Lido DAO is moving to combat a massive price slump by proposing a $20 million buyback of its LDO governance token. The move aims to correct a historic valuation gap, as the token currently trades at a 96% discount from its all-time high despite the protocol maintaining its position as the dominant liquid staking provider for Ethereum.
Why is the LDO price in a freefall?
The core issue isn't a lack of protocol utility, but a severe market perception gap. While the broader crypto market has seen volatility, LDO has struggled to maintain its correlation with Ethereum ($ETH). According to the CoinGecko data, LDO is currently trading at a ratio of 0.00016 ETH, which sits roughly 63% below its two-year median.
Lido DAO argues that this "price dislocation" is unjustified.
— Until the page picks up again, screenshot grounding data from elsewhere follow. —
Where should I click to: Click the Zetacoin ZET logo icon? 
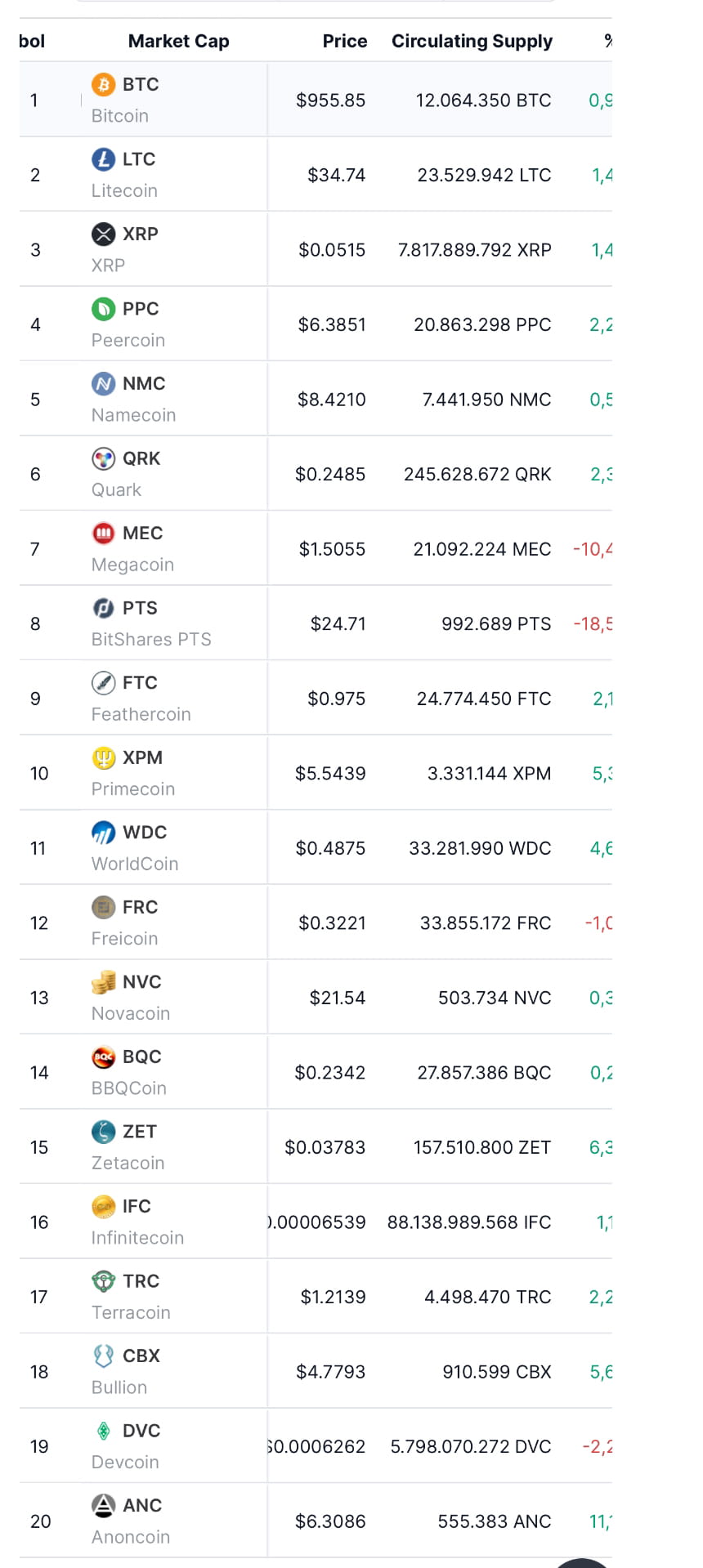[102, 1131]
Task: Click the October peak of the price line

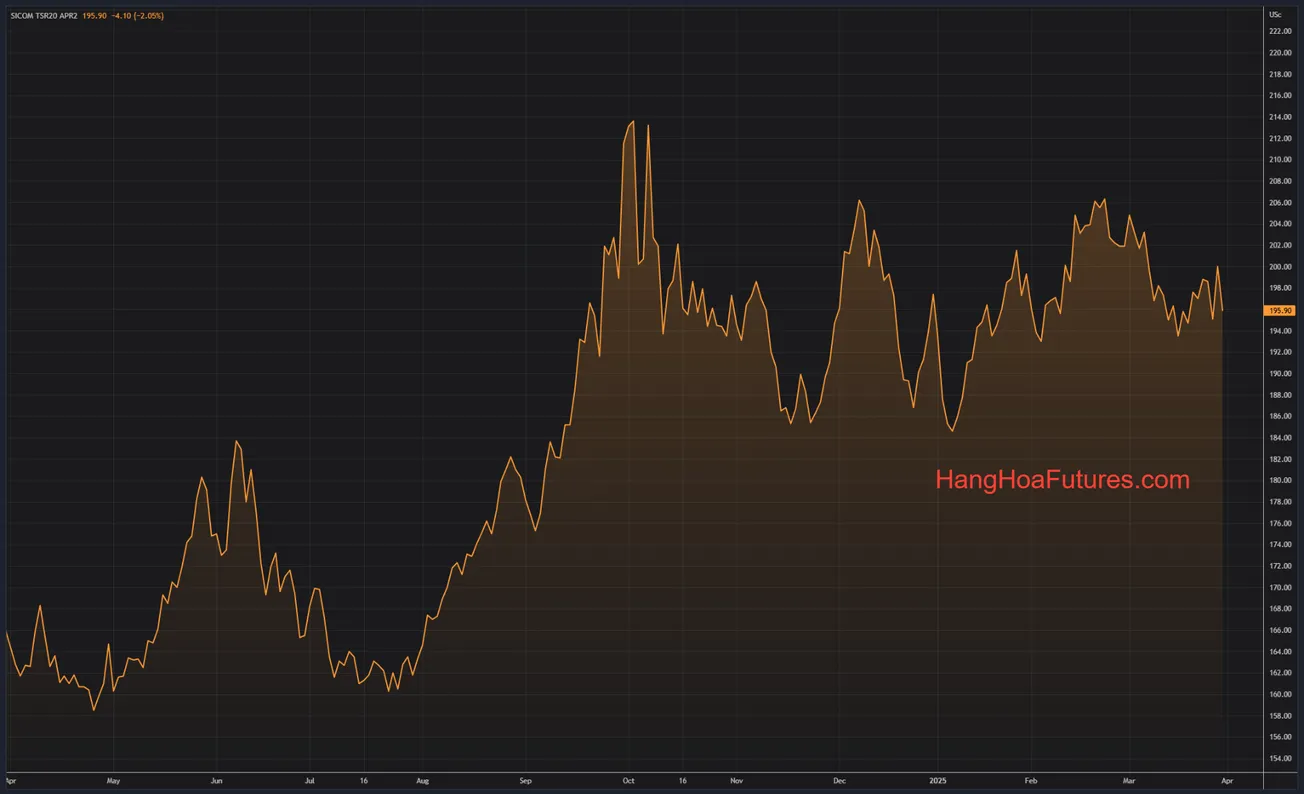Action: click(632, 119)
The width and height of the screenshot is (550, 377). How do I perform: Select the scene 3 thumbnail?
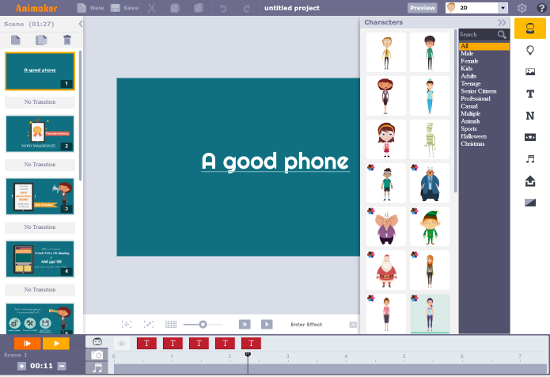40,196
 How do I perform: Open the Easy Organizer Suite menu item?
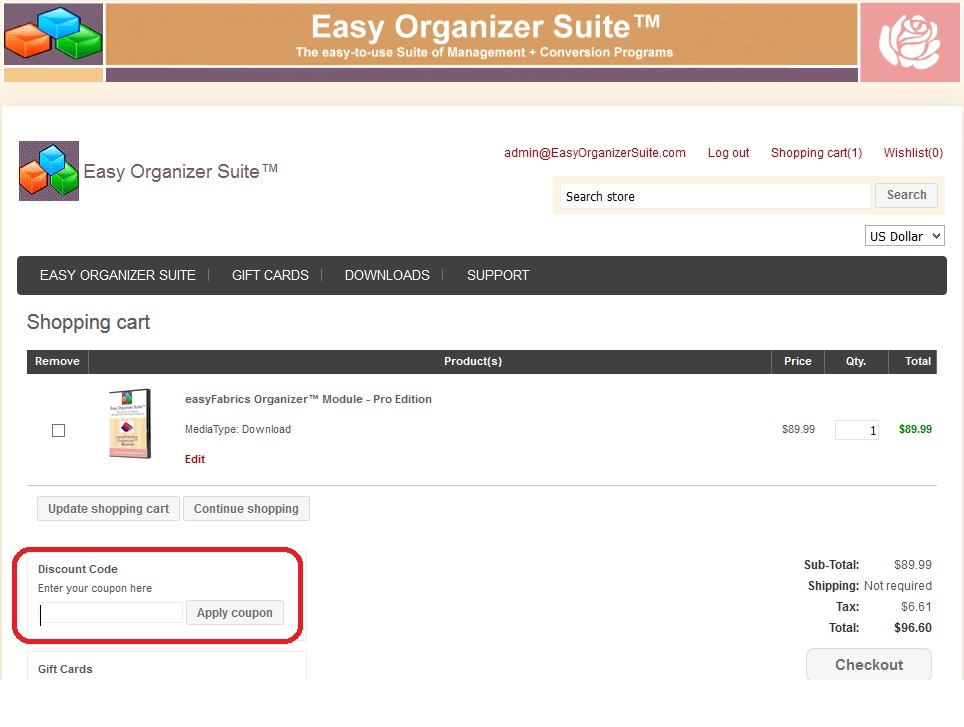coord(117,275)
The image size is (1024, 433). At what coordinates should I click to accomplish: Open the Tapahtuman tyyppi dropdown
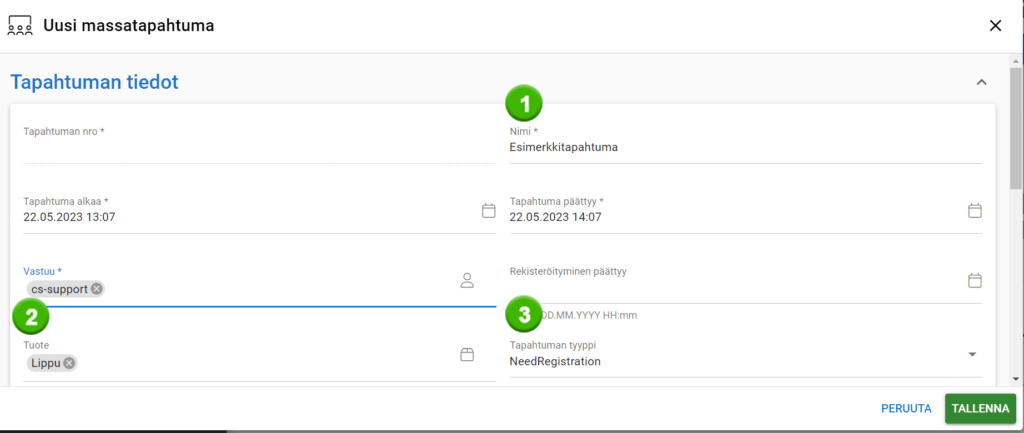(972, 355)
Despite a 23% dip in annual revenue to $40.5 million in 2025, the protocol’s fundamental metrics—such as its 6.1% take rate—show that the platform is actually becoming more efficient at capturing fees.
How will the LDO buyback work?
The governance proposal outlines a controlled, systematic approach to re-entering the market to avoid triggering unnecessary price spikes or liquidity crunches. Key features include:
- Treasury Utilization: The DAO plans to swap 10,000 stETH from its treasury to fund the buyback.
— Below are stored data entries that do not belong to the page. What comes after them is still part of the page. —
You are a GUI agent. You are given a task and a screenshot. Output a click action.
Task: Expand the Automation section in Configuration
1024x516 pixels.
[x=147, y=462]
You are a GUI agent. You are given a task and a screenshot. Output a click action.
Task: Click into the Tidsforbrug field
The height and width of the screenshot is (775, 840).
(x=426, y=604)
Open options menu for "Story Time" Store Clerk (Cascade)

- Batch Execution: To prevent slippage, the buybacks will be executed in smaller increments of 1,000 stETH.
- Strategic Averaging: The DAO intends to use limit orders or a dollar-cost averaging (DCA) strategy.
- Governance Oversight: Each batch requires separate approval, allowing tokenholders to pause the process if market conditions shift.
This isn't the first time the community has discussed price support. As noted by Cointelegraph, a previous proposal for an automated buyback mechanism failed to gain the necessary traction, leaving this current, more granular approach as the DAO's primary lever to restore confidence.
Is the protocol actually losing its edge?
While the token price has suffered, the protocol's dominance remains largely intact. Lido still commands a 23.2% share of all staked Ether, a figure that continues to be a central point of debate regarding network decentralization.
For investors tracking the broader DeFi landscape, it is worth comparing this to other liquidity-sensitive assets. Much like the recent Bitcoin Struggles to Reclaim $72.5K Adjusted Realized Price Amid Liquidity Crunch: CryptoDailyInk, the LDO situation highlights how even blue-chip protocols are feeling the pressure of a market that is increasingly sensitive to liquidity flows. Furthermore, as CLARITY Act Stablecoin Yield Ban Could Trigger DeFi Liquidity Crunch: CryptoDailyInk suggests, the regulatory and yield-environment backdrop remains a primary concern for long-term holders.
FAQ
1. Why does Lido DAO want to buy back LDO tokens? The DAO believes the token is severely undervalued relative to the protocol's actual performance and revenue-generating capabilities.
2. How much capital is allocated for this buyback? The proposal earmarks 10,000 stETH, currently valued at approximately $20 million, to be used for LDO repurchases.
3. Will this buyback happen all at once? No. The proposal specifies that the buyback will occur in batches of 1,000 stETH to prevent market volatility and ensure tokenholder oversight.
Market Signal
The proposed $20M buyback serves as a potential floor for LDO, but its success depends on the DAO's ability to execute without triggering further sell-side liquidity. Watch for the 0.00016 ETH ratio to stabilize; if the buyback gains approval, expect short-term volatility as the market adjusts to this new demand-side pressure.